The idea of ruling the world with “quantity” is savage, for it has always been a well-read, well-bread minority that has ruled the world – be it the Mughals who ruled over the majority of Hindus or British who governed the majority of Indians, Africans, Americans or others.
Cars were honking; vehicles getting mad on a road that was flooded with everything from a donkey-led cart to a harassingly driven heavy vehicle, from a free-moving motor cycle to an out-of-no-where crossing road woman, looking away from the traffic, playing pious. All knowing each other very well, and continuously trying to overtake each other on a road that barely has any place for even the pedestrians to pass. Even if they had crossed the car next to theirs, there would have been no room for further progress, or in the meanwhile they would have been taken over by another equally ambitious car, and the time each vehicle would take in reaching its destiny would remain the same, with varying degree of sensation – the joy of being in the driving seat, the knowledge of being in control of our vehicle-cum-life and of others, the fulfilment of competing to the best of our faculties in a hostile world.

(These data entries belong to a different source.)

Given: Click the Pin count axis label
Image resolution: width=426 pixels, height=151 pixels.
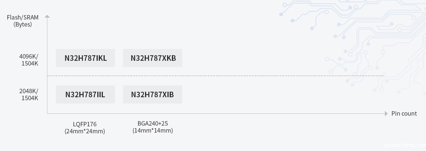Looking at the screenshot, I should pos(404,113).
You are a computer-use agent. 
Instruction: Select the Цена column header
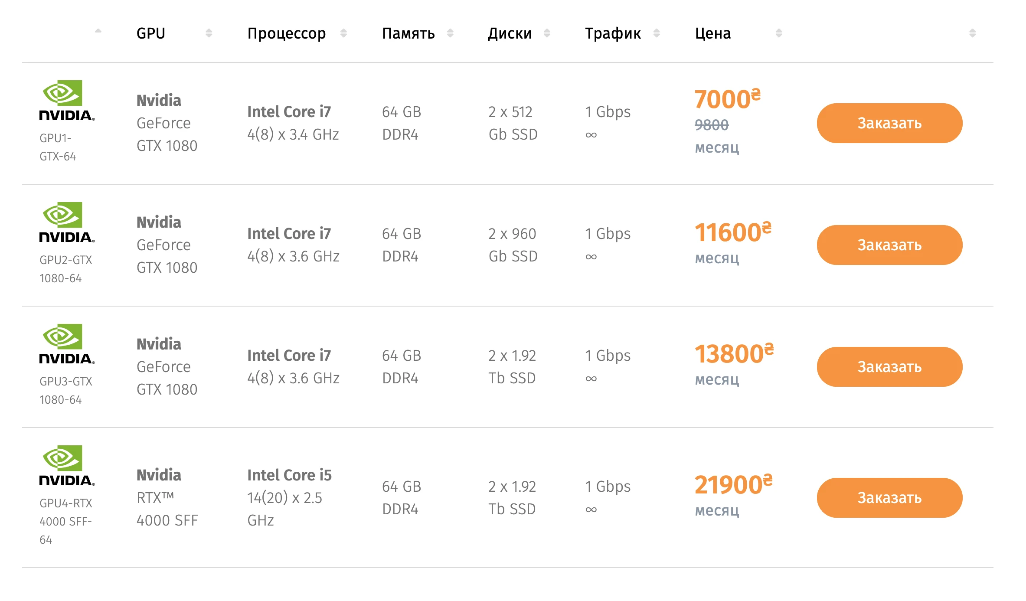point(713,32)
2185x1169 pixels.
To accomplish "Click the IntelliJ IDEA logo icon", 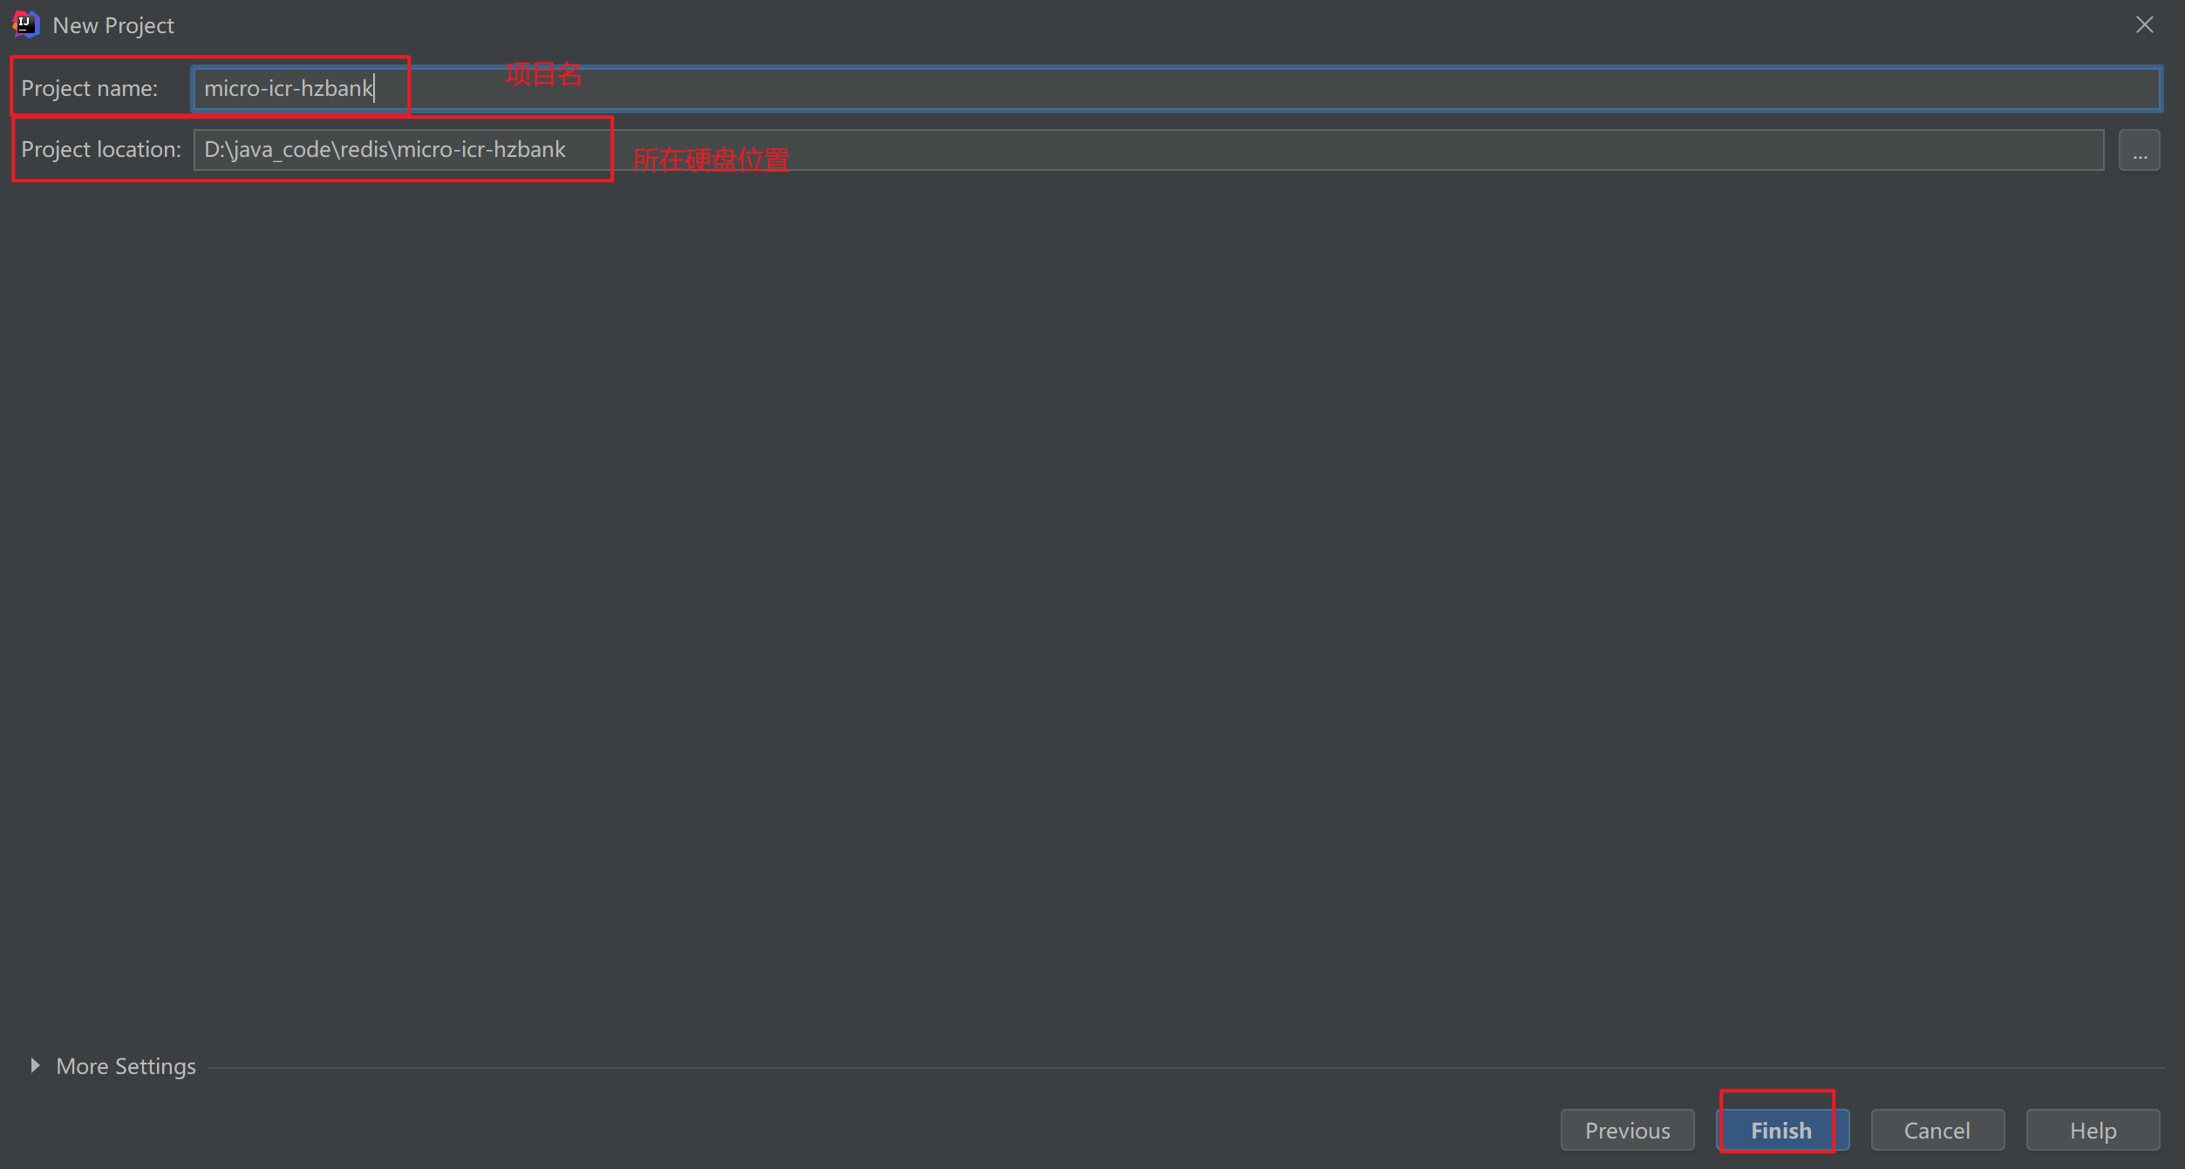I will point(25,24).
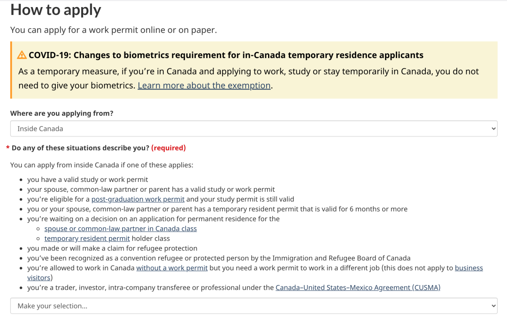Click the 'Where are you applying from?' label

[61, 113]
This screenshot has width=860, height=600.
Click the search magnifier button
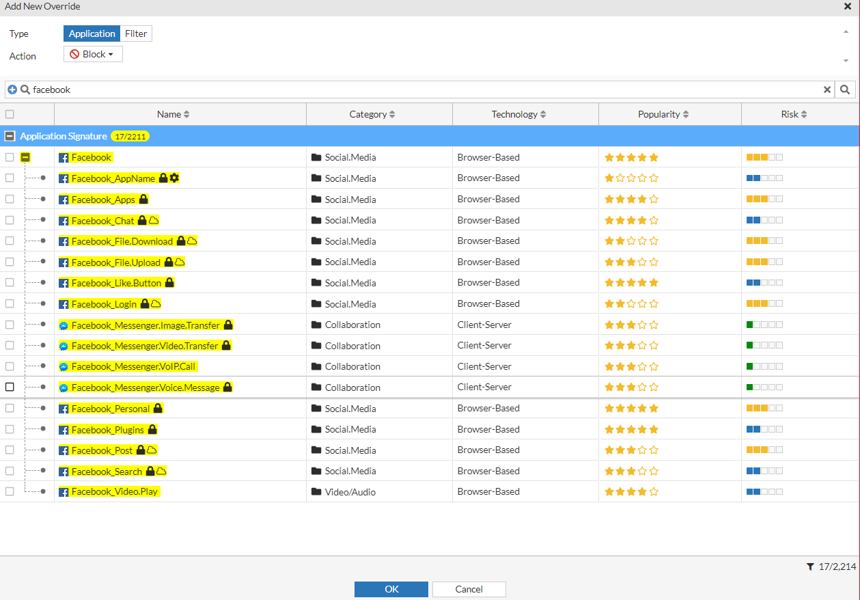(x=845, y=90)
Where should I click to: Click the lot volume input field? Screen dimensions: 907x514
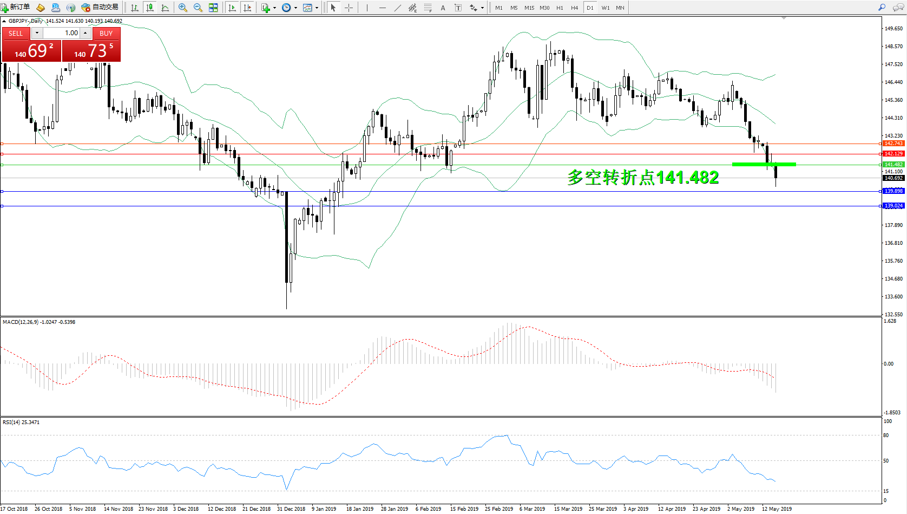coord(61,33)
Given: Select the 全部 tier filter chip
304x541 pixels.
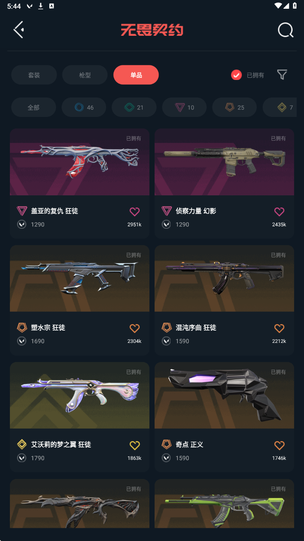Looking at the screenshot, I should point(33,107).
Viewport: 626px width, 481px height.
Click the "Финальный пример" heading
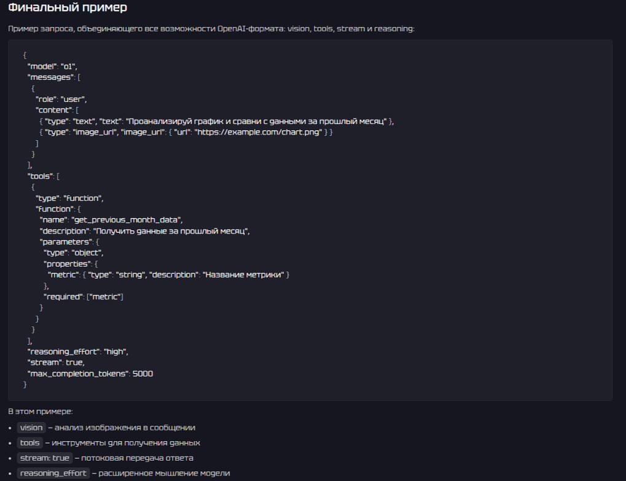(68, 9)
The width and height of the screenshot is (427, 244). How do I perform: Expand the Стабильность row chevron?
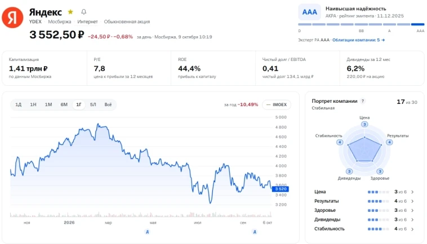pos(412,229)
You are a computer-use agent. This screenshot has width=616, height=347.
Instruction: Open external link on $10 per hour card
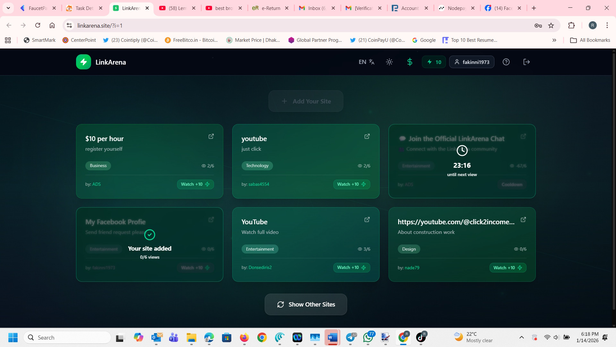tap(211, 136)
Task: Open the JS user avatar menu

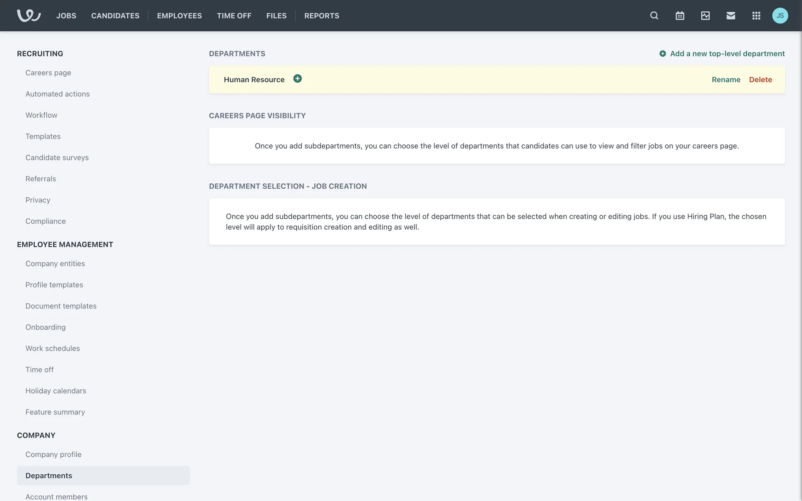Action: click(x=780, y=15)
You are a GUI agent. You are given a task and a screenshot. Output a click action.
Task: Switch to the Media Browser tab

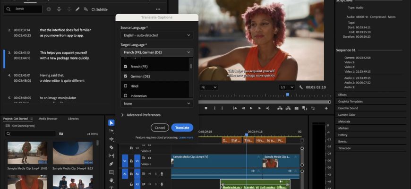click(48, 119)
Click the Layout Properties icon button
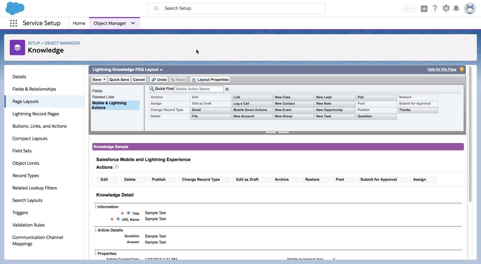The height and width of the screenshot is (264, 481). pyautogui.click(x=193, y=80)
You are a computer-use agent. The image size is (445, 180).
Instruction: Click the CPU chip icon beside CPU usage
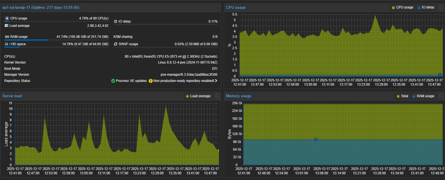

On noticing that the car that just honked at him was driven by a she, he took offence and rode his bike so frantically that his thin, rough hair that sifted the dust from the air flew back so speedily that she feared they might part from his head. The zig-zag pattern that his bike made resembled the way fe/male animals leave behind their smell for their sexual partner to sniff and follow. Of course, she could not tell, but his far-sighted glasses must have gone oblivious of the speedily moving world around them; she, on her part, came to know of his existence, his aching manhood, only with the trail that he made right ahead of her car in a very narrow space, checking with a partially turned head if she was still there. She, however, ignored his existence and continued heading towards her destination, occasionally honking at the passing-by vehicles. He, expectantly, grew more savage, incessantly following her and even blocking her way to prove that even on a two-wheel he weighs heavier than her, getting the insane, orgasmic satisfaction of taking over a woman, a better woman!
Competition, if takes place between incompatible people in inappropriate places, could be very dangerous. It is healthy when heading over someone means actually reaching somewhere, not randomly driving between places that would later mean nothing. Our women waste their energies in begetting, for their men, progeny – preferably sons; these sons of the nation have only one achievement to their credit, being born a boy; becoming a man, however, is the milestone achieved by only a very few. What-is-referred-to-as-men, from biological point, exhaust their energies in taking over the women who, in an effort to overcome their biological deficit, mastered all that was given to them, from books to cookery, in an effort to please an otherwise offended parents. Our couples, if they bear to put up with each other or when they are forced to publically appear together, spend their energies in quaffing food that remains always short in their own houses – poverty is one thing, hunger another.
A nation can never succeed when its genders are at forks with each other. The race to produce the maximum number of sons, the race to leave behind a fellow, the race to eat more than the rest must end now, for the false sense of competition has only done us damage; it led us nowhere while we were deluded (the writer does not know by whom) into believing that we were just a mouthful away from our destination.